■ **Dataset entries**
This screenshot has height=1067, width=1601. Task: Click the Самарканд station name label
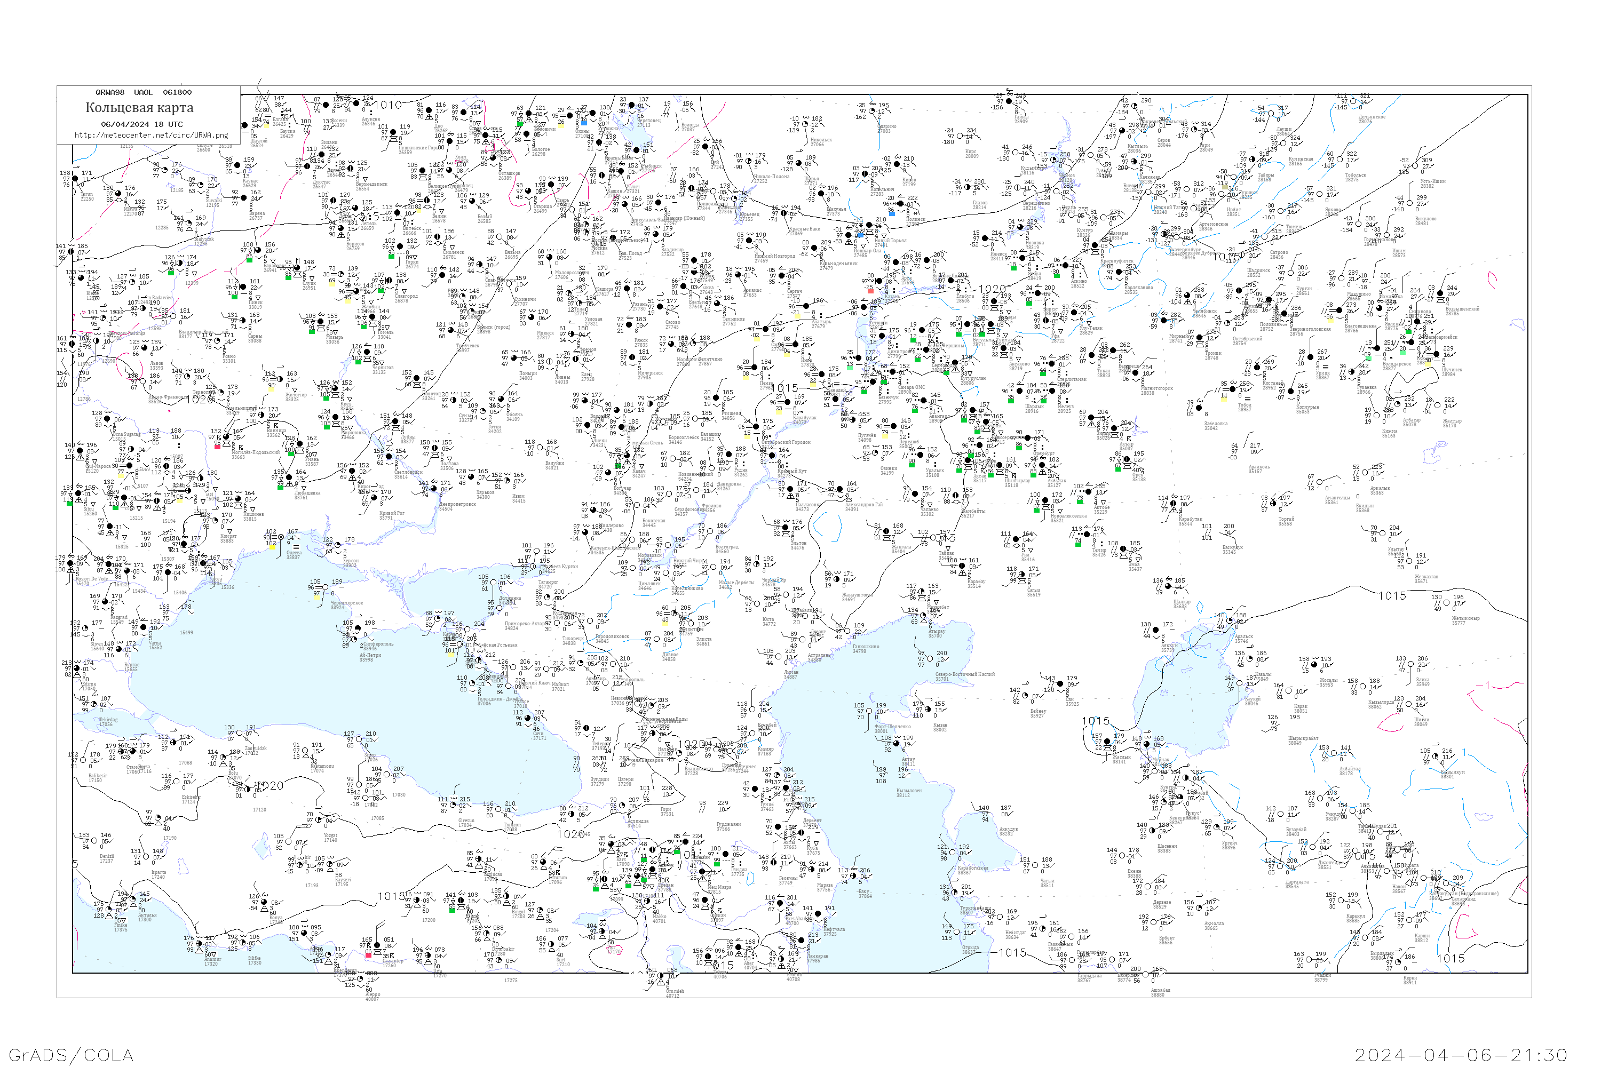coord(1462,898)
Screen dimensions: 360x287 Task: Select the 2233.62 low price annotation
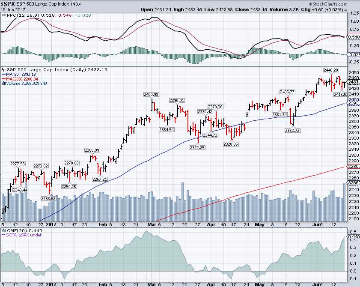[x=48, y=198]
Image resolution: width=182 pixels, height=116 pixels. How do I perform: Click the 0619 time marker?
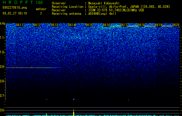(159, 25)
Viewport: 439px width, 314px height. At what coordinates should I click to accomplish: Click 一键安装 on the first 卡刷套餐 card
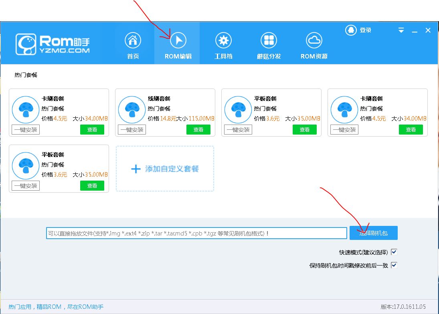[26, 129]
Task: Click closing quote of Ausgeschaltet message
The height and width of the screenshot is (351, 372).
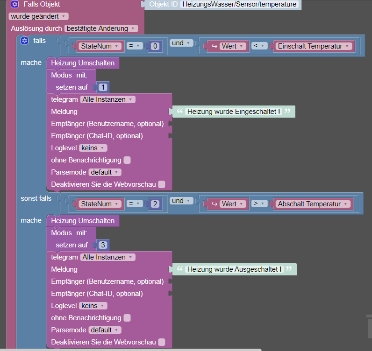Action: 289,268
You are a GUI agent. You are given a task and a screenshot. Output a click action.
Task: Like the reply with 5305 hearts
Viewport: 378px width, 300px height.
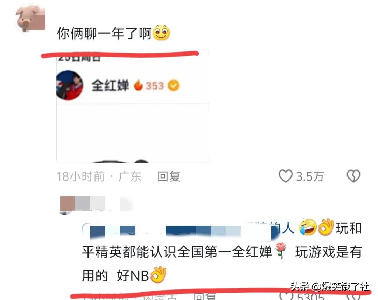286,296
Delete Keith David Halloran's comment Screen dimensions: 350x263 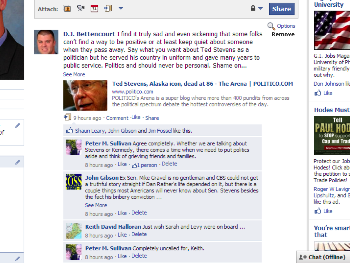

■ **Stated task**
Please reproduce every entry above in full, multiplying each coordinate in the answers by 2.5 and rounding it to a whole number, with halves rounded up. Leave the pictures out.

■ **Answer to this task**
This screenshot has height=1067, width=1601. Task: Click the Самарканд station name label
coord(3655,2245)
Screen dimensions: 360x287 Task: Select the 2233.62 low price annotation
[x=120, y=495]
Image resolution: width=182 pixels, height=116 pixels. How do I perform: Click the 0619 time marker?
(398, 63)
Viewport: 439px width, 314px height. At what coordinates should I click to accomplish: Click 一键安装 on the first 卡刷套餐 card
[65, 323]
Task: Click closing quote of Ausgeschaltet message
The height and width of the screenshot is (351, 372).
Action: 723,670
You are a GUI agent. You are given a task and a screenshot. Output a click action.
Task: Like the reply with 5305 hearts
Viewport: 378px width, 300px height.
715,740
Delete Keith David Halloran's comment Screen dimensions: 350x263 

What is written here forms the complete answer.